Devilbiss' mother, Peggy, observed that the piece was neither dwarfed by the roundabout or so large as to be distracting.
"It's perfectly to scale," architect John Baker said.
Several of those assembled, including Carbondale Chamber of Commerce Director Andrea Stewart, remarked on the beautiful — if slightly chilly — weather for spectating. Others were looking forward to seeing it lit up against a dark sky. Crews from Robert Singer Lighting and R&A Electric are still putting the finishing touches on the LED lighting system, which uses less electricity than a 60-watt incandescent bulb.
"I can't wait to see it at night," KDNK manager Steve Skinner said.
A few spectators were willing to admit that "Sewing the Future" didn't really speak to them.
"I think it will take some time to adjust to it," architect Katie Bauer said.
Carbondale streets foreman Smiley Wise thinks that's OK.
"Some people like it; some don't," Smiley said.
Surls, an internationally recognized artist with work at the Smithsonian Institution in Washington, D.C., Guggenheim Museum and Museum of Modern Art in New York and in major private collections, moved to the Roaring Fork Valley in 1997 with his wife, Charmaine Locke, also a well-recognized artist, to raise their seven daughters.

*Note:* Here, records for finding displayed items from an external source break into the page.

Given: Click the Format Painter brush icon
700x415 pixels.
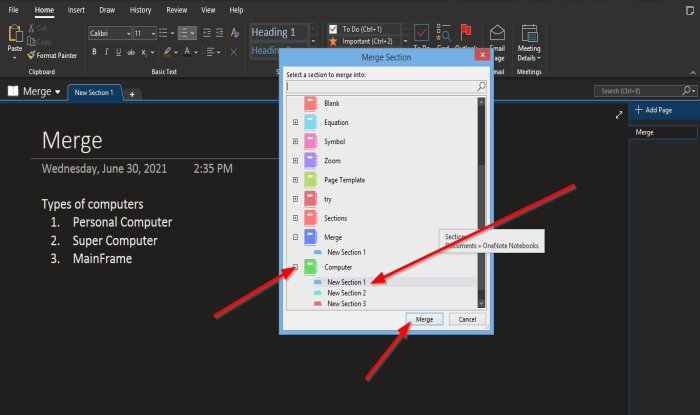Looking at the screenshot, I should coord(31,55).
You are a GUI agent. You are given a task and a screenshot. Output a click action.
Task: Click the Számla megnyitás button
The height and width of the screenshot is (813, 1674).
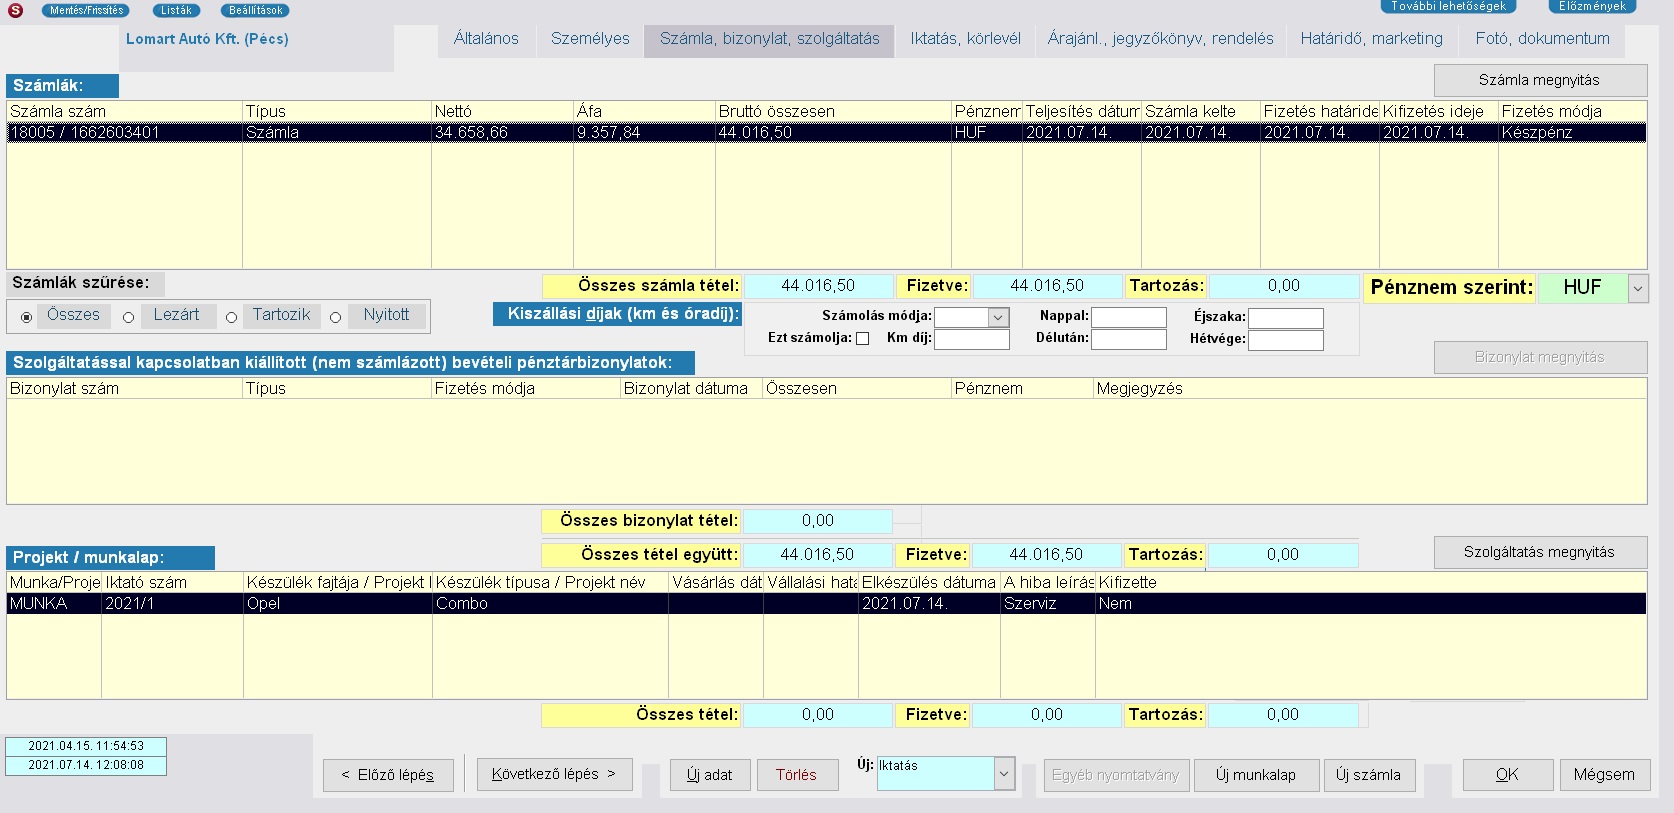1539,80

It's Surls' first piece in the Rocky Mountains and one of the few he's chosen not to make a profit on. He donated his labor for the work.
As the final adjustments were made and the crowd began to disperse, the tone was more businesslike than celebratory. A champagne christening or ribbon cutting will have to wait for the public dedication planned as part of the Art aRound Town celebration June 5, once the lighting and landscaping is fully completed.
By noon, the crane departed to hang the new stoplight at Snowmass and Highway 133, leaving the sculpture standing sentinel over the town's primary intersection.